Thursday, July 11, 2019

Back Holes II - Best Explanation So Far



Sorry, Black Holes Aren't Actually Black
[...] At the event horizon itself, space is moving at the speed of light. Which means, to someone infinitely far away, time at the event horizon no longer appears to pass.
When you observe something else fall into a black hole, you'd see that the light emitted from them would get fainter, redder, and their position would asymptote towards the event horizon. If you could continue to observe the faint photons they emitted, they'd appear to get stretched out in space and stretched out in time. They'd experience gravitational redshift, with the light emitted from them going from visible to infrared to microwave to radio frequencies.
And yet, it will never disappear entirely. There will always, infinitely far into the future, be light to observe from their fall into a black hole. Even though photons are quantized, there is no limit to how low their energy can be. With a large-enough telescope sensitive to long-enough wavelengths, you should always be able to see the light from anything that fell into a black hole. As someone falls in, their light never completely goes away.

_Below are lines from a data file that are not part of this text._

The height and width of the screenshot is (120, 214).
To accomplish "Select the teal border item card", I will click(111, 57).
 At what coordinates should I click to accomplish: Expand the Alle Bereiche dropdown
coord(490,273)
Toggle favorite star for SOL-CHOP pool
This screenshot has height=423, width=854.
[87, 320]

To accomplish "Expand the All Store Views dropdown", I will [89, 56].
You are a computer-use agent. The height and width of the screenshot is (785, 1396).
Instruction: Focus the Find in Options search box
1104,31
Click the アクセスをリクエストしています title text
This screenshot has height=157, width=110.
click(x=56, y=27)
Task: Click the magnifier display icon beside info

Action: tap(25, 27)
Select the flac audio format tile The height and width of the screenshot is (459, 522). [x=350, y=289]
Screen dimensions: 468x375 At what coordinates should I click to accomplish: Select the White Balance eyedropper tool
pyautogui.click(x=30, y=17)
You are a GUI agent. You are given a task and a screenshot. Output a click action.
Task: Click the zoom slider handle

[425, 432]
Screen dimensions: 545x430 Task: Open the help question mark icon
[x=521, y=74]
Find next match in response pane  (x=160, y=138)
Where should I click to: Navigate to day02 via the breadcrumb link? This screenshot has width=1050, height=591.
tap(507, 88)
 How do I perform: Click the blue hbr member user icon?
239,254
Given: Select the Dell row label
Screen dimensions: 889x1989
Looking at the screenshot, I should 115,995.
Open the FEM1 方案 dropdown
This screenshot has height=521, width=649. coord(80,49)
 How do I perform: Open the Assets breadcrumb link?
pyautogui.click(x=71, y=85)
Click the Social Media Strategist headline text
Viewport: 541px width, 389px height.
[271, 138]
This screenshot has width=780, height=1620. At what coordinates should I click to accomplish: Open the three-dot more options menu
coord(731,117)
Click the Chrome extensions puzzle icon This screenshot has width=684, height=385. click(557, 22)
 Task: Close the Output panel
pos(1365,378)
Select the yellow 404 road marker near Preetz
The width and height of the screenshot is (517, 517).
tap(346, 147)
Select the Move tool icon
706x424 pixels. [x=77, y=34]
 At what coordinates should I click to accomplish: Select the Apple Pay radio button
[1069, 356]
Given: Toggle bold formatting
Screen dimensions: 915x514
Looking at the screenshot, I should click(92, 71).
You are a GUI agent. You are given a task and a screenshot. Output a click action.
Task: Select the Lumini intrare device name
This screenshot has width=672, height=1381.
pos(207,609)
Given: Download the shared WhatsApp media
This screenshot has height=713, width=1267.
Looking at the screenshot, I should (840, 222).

Finally someone got the physics of Black Holes right. This is an article worth reading. 
I have pointed out so many times that time comes to a standstill at the event horizon of a Black Hole so that nothing can ever cross it, but hardly any scientist seems to understand it. Almost all articles about Black Holes mention a crossing of the event horizon, that matter reaches a point from which it cannot return anymore. General Relativity does not allow that. This point-of-no-return can never be reached. Nothing can disappear in a Black Hole during the existence of the universe. This removes entirely the information paradox that Stephen Hawking desperately tried to understand during his hole life. There is no paradox. Information never gets lost in a Black Hole.